Taking a Few Laps

 Photo courtesy of
‘Going for the Gold’
courtesy of ‘evoo73’

Before moving to DC, the last pool I frequented was that in my high school friend’s backyard. Though I took swimming lessons every summer day during my adolescence, in general “swimming” meant flopping around in water to cool off between tanning. Now I’ve come to embrace swimming as a really satisfying form of exercise thanks to my former collegiate swimmer roommate and DC’s free public swimming pools. 

Swimming is my new favorite winter-months mode of exercise. I’m a little too cash-strapped (read: cheap) to pony up a gym membership and often find working out in a gym, with its mirrored walls and flourescent lighting, to be a bit soul-crushing. Running outside is great, and I’ve been so pleased to find that DC is really a Running City. However, in January, when it is pitch dark both when you wake up in the morning and get out of work at night and below freezing, it’s a little hard to motivate. Plus, running is an alone activity; Swimming at the DC pools makes me feel like I’m part of the community. Something about a group of people all breathing into the same water really fosters bonding, you know?

The pool I generally swim at is the William H. Rumsey Aquatic Center (Formerly Capitol East Natatorium), housed in a nondescript building dwarfed by the giant no-longer-burnt-out hull of eastern market. The main pool boasts 25-yard lanes (Olympic-sized pools are 50-yards) and, it being a natatorium, the walls are made of glass, which allows almost full sunlight and an illusion of the outdoors during the daytime. There’s also a shin-deep kiddie pool for those who want to bring their babies to splash around. Of course, the best thing about the pool is that it, like all public pools and parks, is FREE for DC residents. You will probably be asked to show ID, either your district license or, if you’re still an interloper like myself, a bill proving you do in fact reside in the district. 

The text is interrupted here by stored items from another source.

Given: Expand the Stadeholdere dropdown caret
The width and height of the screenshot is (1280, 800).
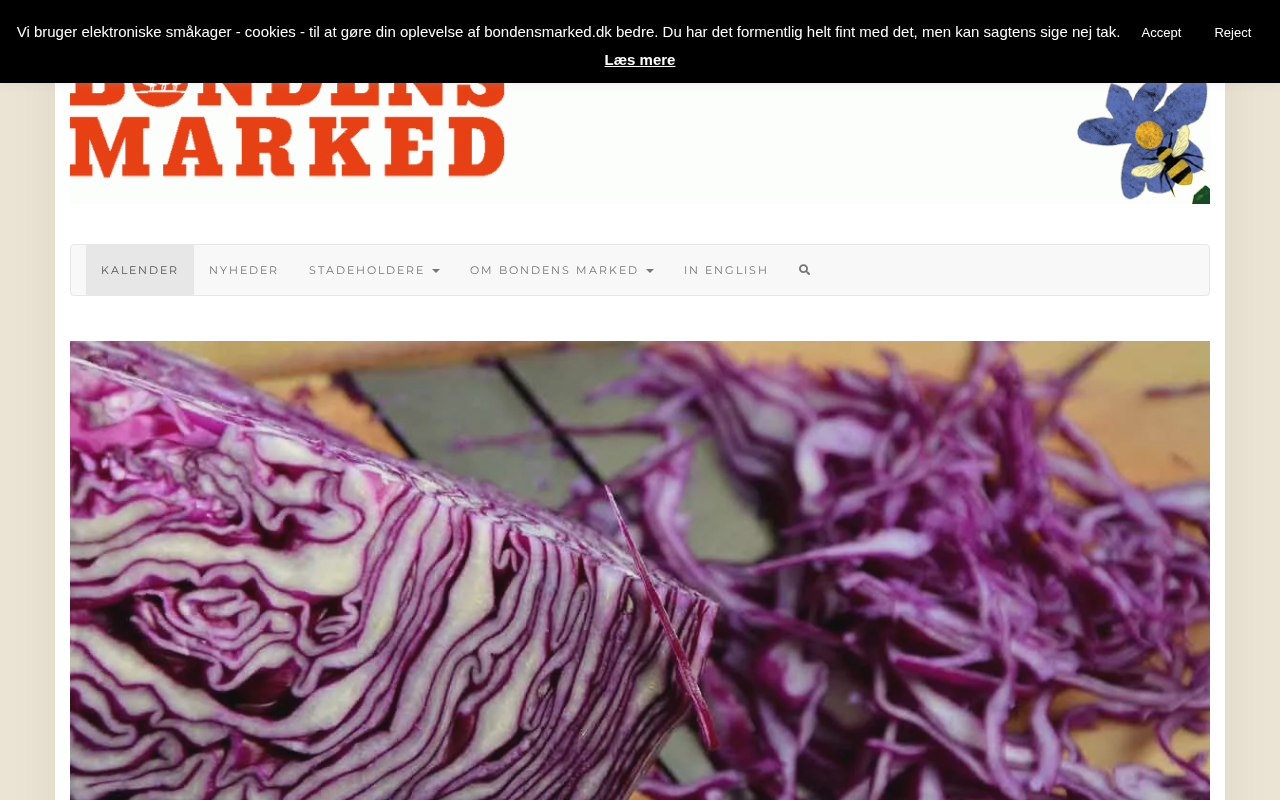Looking at the screenshot, I should click(x=435, y=271).
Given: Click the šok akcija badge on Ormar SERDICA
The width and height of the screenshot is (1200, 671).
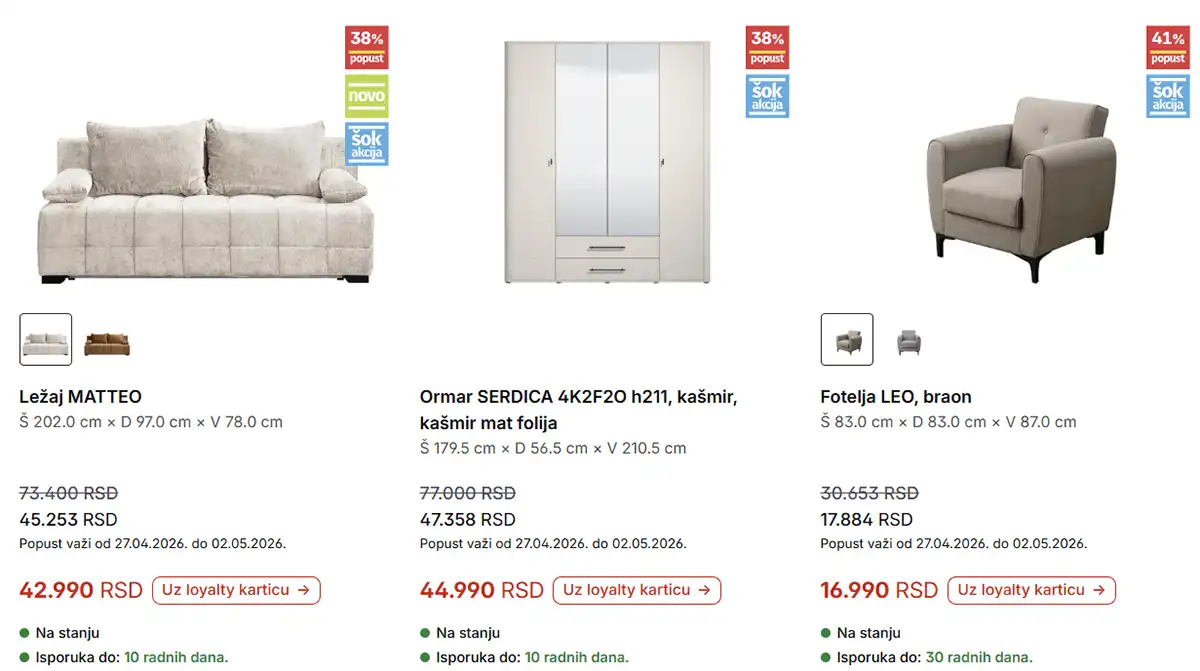Looking at the screenshot, I should [767, 96].
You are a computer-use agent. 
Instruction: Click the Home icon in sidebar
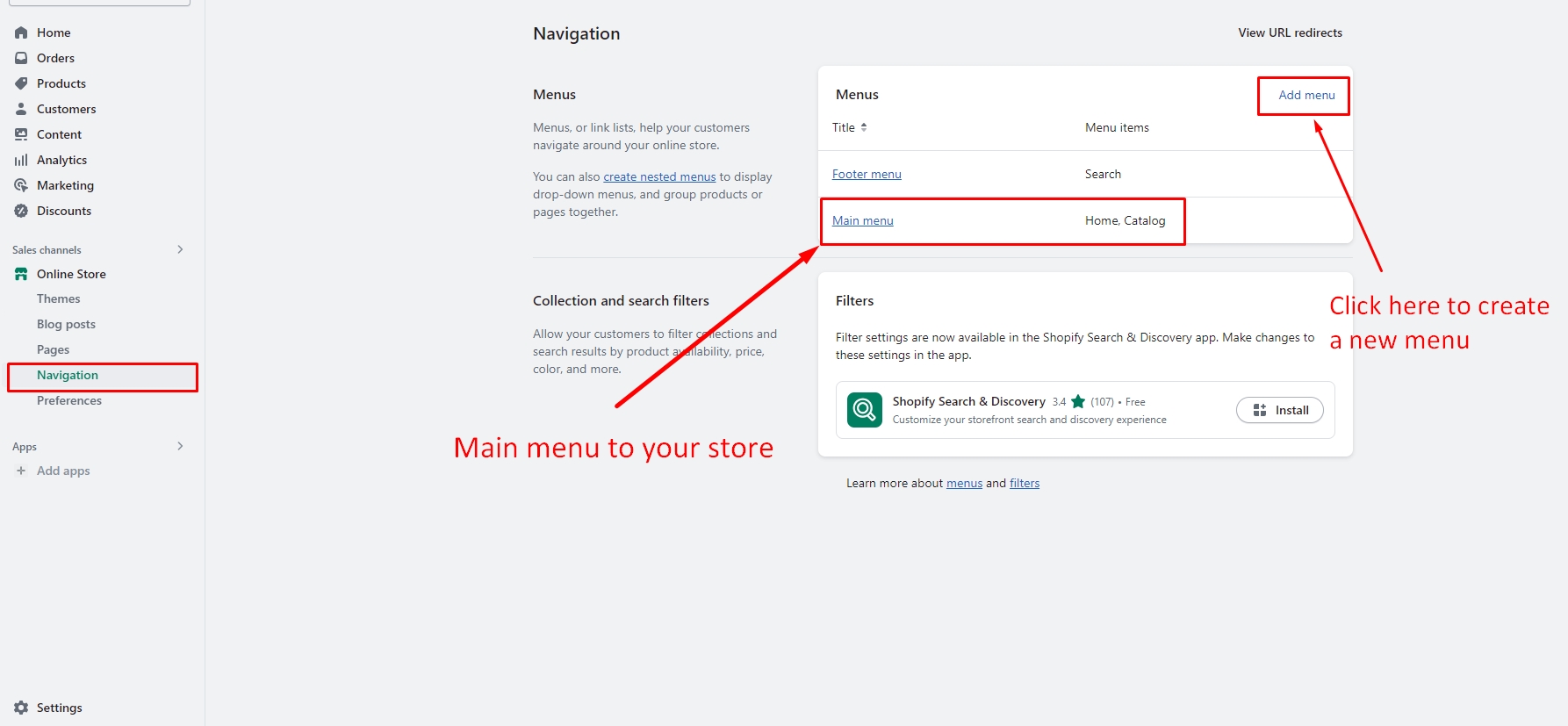click(21, 32)
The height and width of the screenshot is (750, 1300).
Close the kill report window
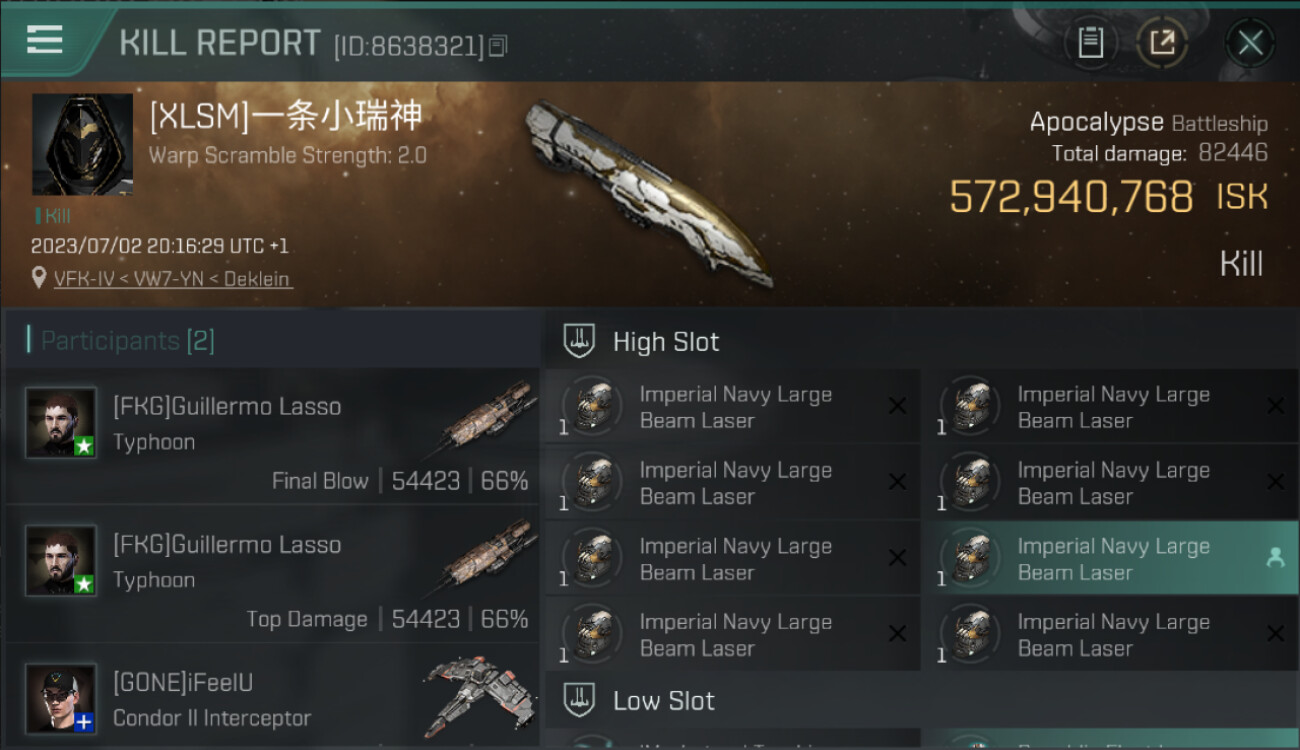1250,43
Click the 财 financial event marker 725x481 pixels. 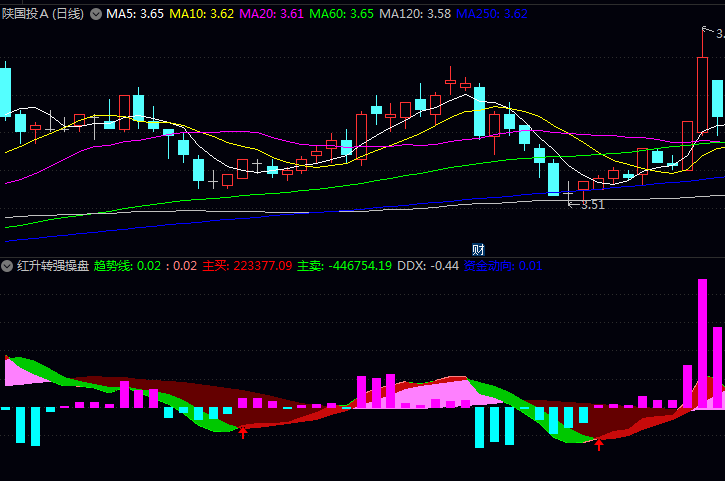pyautogui.click(x=478, y=249)

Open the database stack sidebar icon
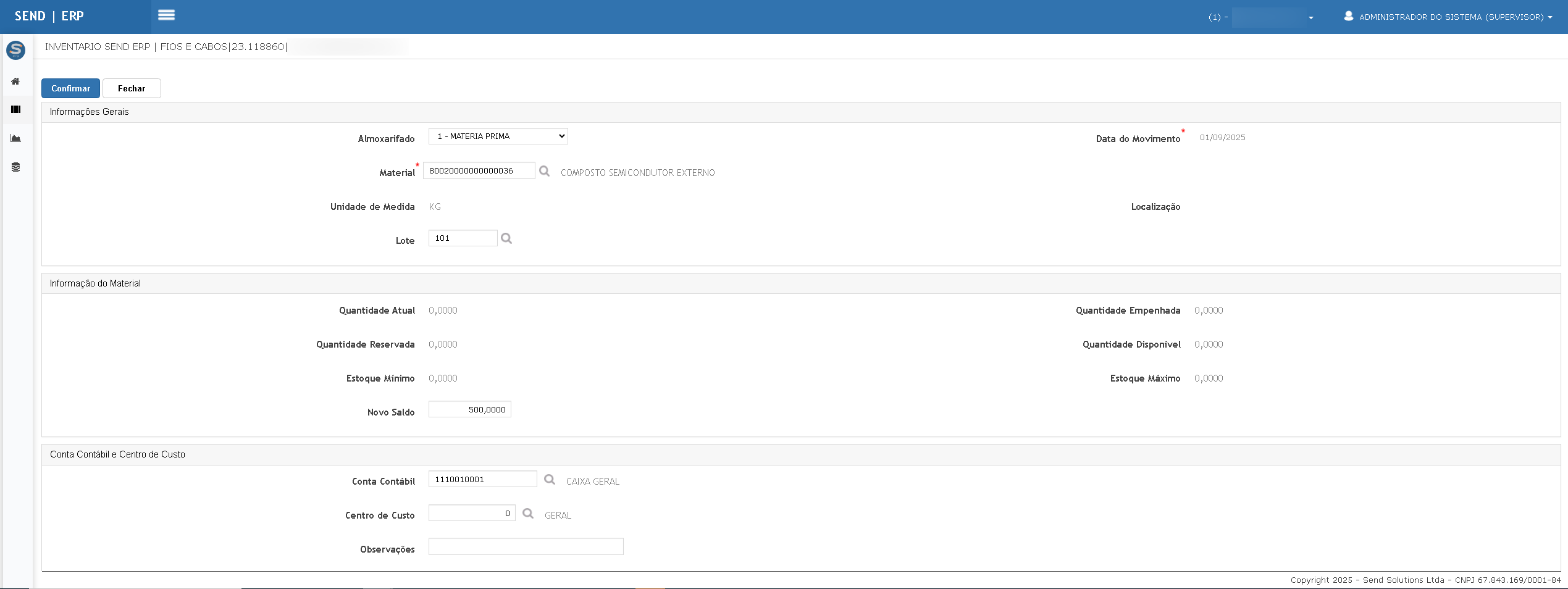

At first I was a little intimidated by clearly seasoned swimmers, clad in their speedo shorts and swim caps, doing their fancy flip turns (showoffs). While I know all the strokes, I’m a bit slow, have a hard time breathing out my nose and my only swim suit is a brown one-piece clearly designed more for lounging than racing. After a few visits I realized this didn’t really matter. There is a wide range of experience, age and seriousness when it comes to the pool-going populace. During free swim there’s always a Slow lane, if you want to kick or are, you know, slow. 

 Photo courtesy of
courtesy of ‘Sir Mervs (pinoy biyahero)’

For those who can’t even float, the pools offer swimming lessons for all ages. Adult beginners lessons are free for residents, and levels after that start at $20 and go up to $46 (that’s probably when they teach you to flip turn). There are also senior classes and water aerobics, each $25 for residents and $50 for non-residents. Even if you’re not in the class, hearing the water aerobics instructor yell out “Come on, keep it going,” to the sound of Usher remixes serves as motivation. Class offerings differ by pool, so check out the program and schedule of the pool nearest you .
While I have little by means of comparison, my roommate, who has been swimming all of her life says the DC public pool system is pretty sweet. There are seven indoor pools spread throughout DC that are open daily year-round and about twenty outdoor pools that are open during the summer months. The majority of the indoor pools are open until 8 or 9 on worknights, for those who want to get a workout in at night. Get after it! Swimming is totally the new yoga.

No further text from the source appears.